AMD: Speculation, Rumors, and Discussion (Archive)

Status
Not open for further replies.
Looks like the L2 partition size has been doubled over GCN 1.2.
The architecture per se doesn't have fixed cache size per partition (that's true for nvidia as well, not just GCN). That said, GCN 1.0-1.2 chips had L2 sizes of 128kB or 256kB per 64bit partition (albeit the number for Tonga is still unconfirmed), so 512kB per 64bit partition is definitely higher (Hawaii had just 1MB in total). Fiji also has 2MB, but it has also 8 memory partitions and not just 4. I'd say though this was fully expected...
And what's with the dedicated L/S units -- 16 per CU?
Same old afaict...
 
So, I was right: 32 ROPs.

The primitive discard accelerator is merely chucking out small triangles. The reference to an improvement with MSAA level might be a hint that historically queries against the hierarchical-Z buffer are sufficiently heavy-weight that a large number of them causes a stall. So, if they are culled earlier, then that increases the proportion of time given to triangles that will be rendered and eases the workload on the hierarchical-Z buffer. The hierarchical-Z buffer becomes larger with MSAA level (and resolution), which implies more data is required to satisfy each triangle-query.

Well, that's my guess.

I don't know much about the throughput of the hierarchical-Z buffer versus its size and the triangle rate. I might be imagining a problem that isn't there.
 
Is hierarchical Z physically tiled in the same way the render back ends are? Could the inter-engine distribution links between the geometry processors and rasterizers have been broadcasting a zero-coverage triangle to multiple engines?

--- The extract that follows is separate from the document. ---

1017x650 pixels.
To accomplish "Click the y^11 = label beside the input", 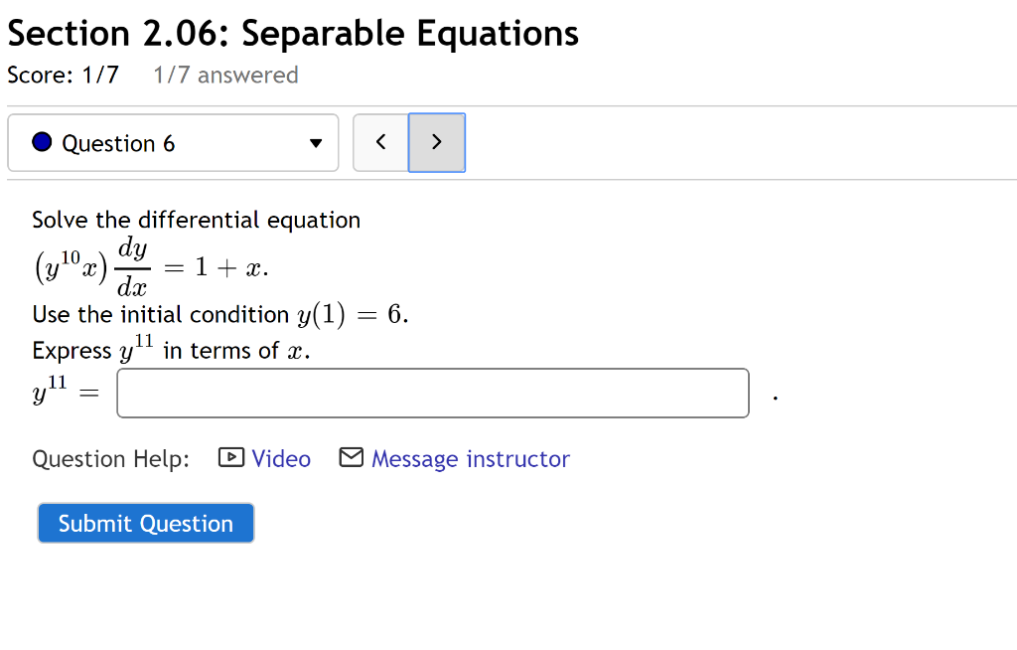I will (66, 394).
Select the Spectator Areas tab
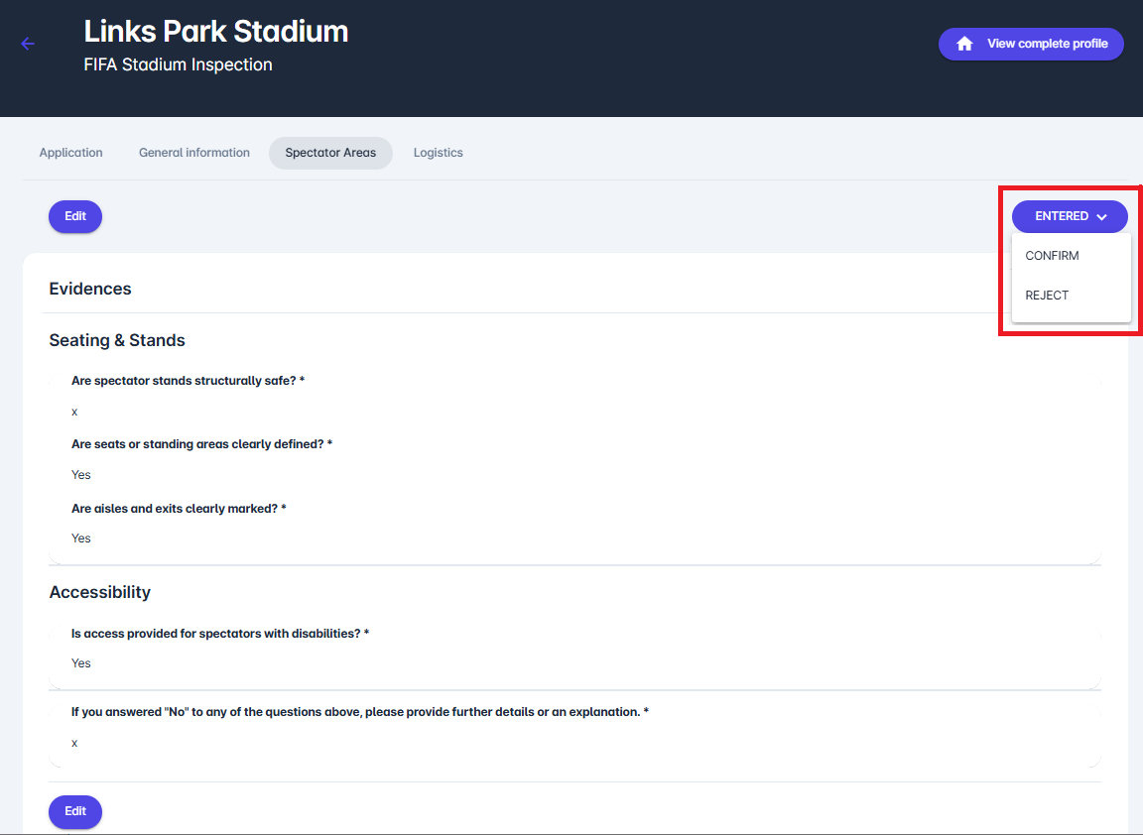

With 4 shader engines and geometry processors, what is left that isn't at least as capable as the 390?
Rasterizer and matching ROP throughput, L2 crossbar bandwidth due to smaller number of channels and matching slices?

Oddly enough, the number of memory controllers seems to be higher for this 256-bit bus than it was for Tonga, which AMD diagrammed as having 4 64-bit controllers.
There are 8 MC blocks in the Polaris diagram. Could that mean even the L2 is Hawaii level (edit: in slice count)?
And what does that mean since Fiji had HBM controllers, but was diagrammed with 8 MC blocks--and bandwidth tests showed very little scaling until the data stride got off-chip?
 
My theory is that when you enable MSAA, the coverage analysis will test each primitive against more samples. So zero-area primitives will take longer in coverage analysis only to be discarded at the end as they won't hit a single sample. Now if you culled these primitives even before rasterization then it'll save all that useless work. Honestly I thought culling zero area primitives would already be implemented as it only takes 6 MULs and 3 ADDs to determine if the cross product of a triangle is 0.
 
32b/channel makes sense for the MC as the architecture will have to work alongside a CPU and could be addressing system memory.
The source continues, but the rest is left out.